# Problem requirements
Which lines of the records contain the string "Task"? Return each of them, treating uppercase and lowercase as different.

# Saved data entries
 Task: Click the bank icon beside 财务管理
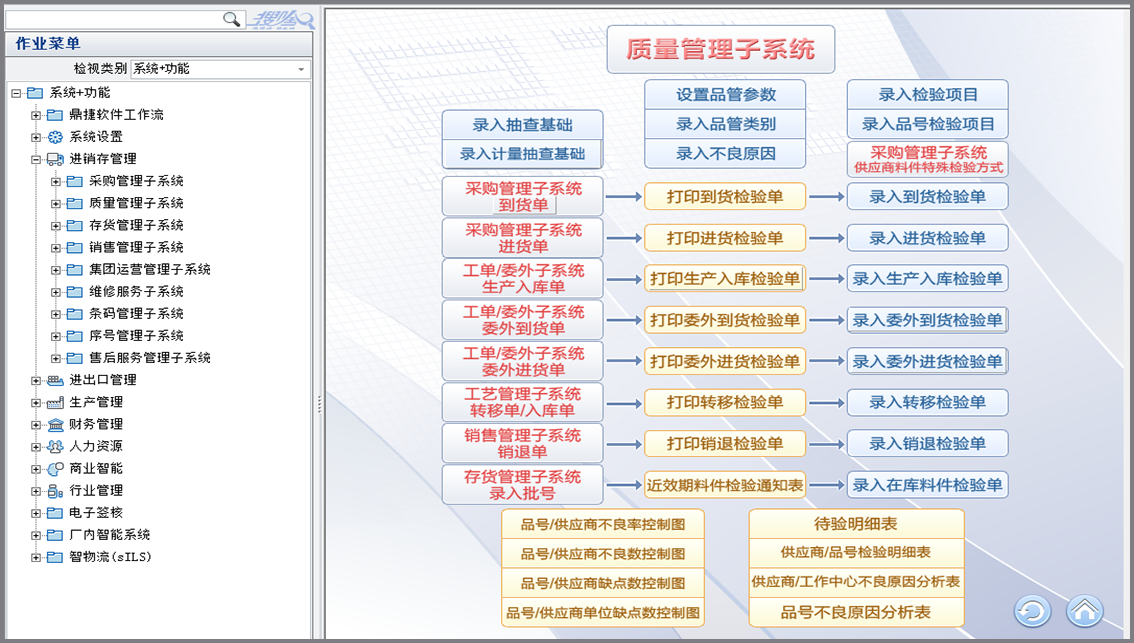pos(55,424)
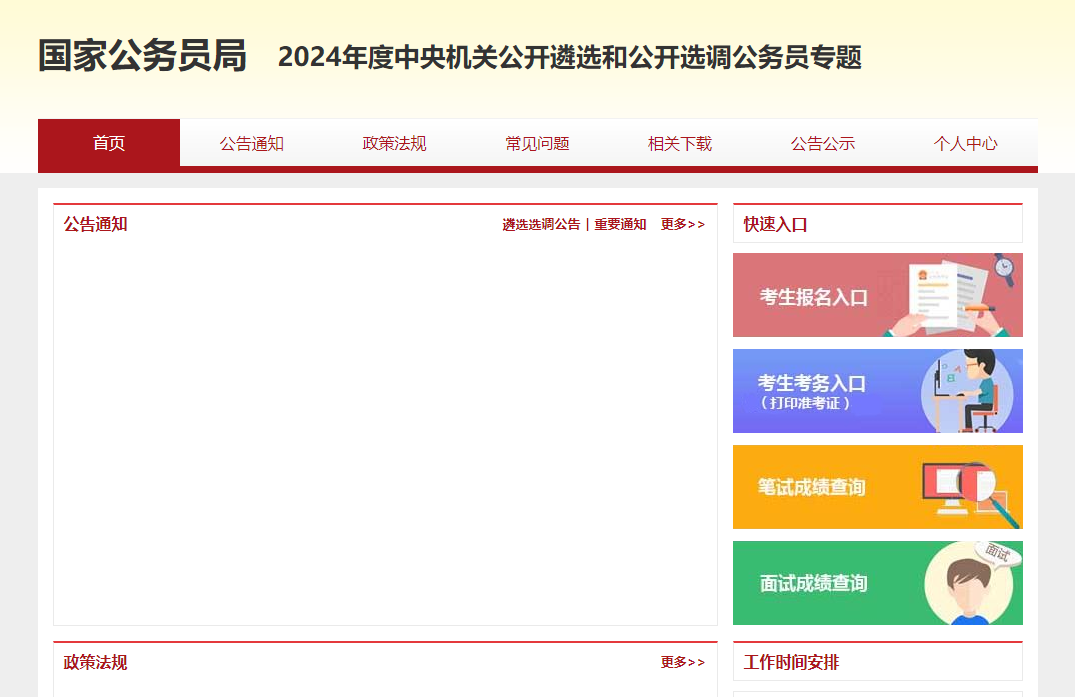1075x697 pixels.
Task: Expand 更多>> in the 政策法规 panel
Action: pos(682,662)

# Finished answer
 Task: Click the bank icon beside 财务管理
Task: Expand 更多>> in the 政策法规 panel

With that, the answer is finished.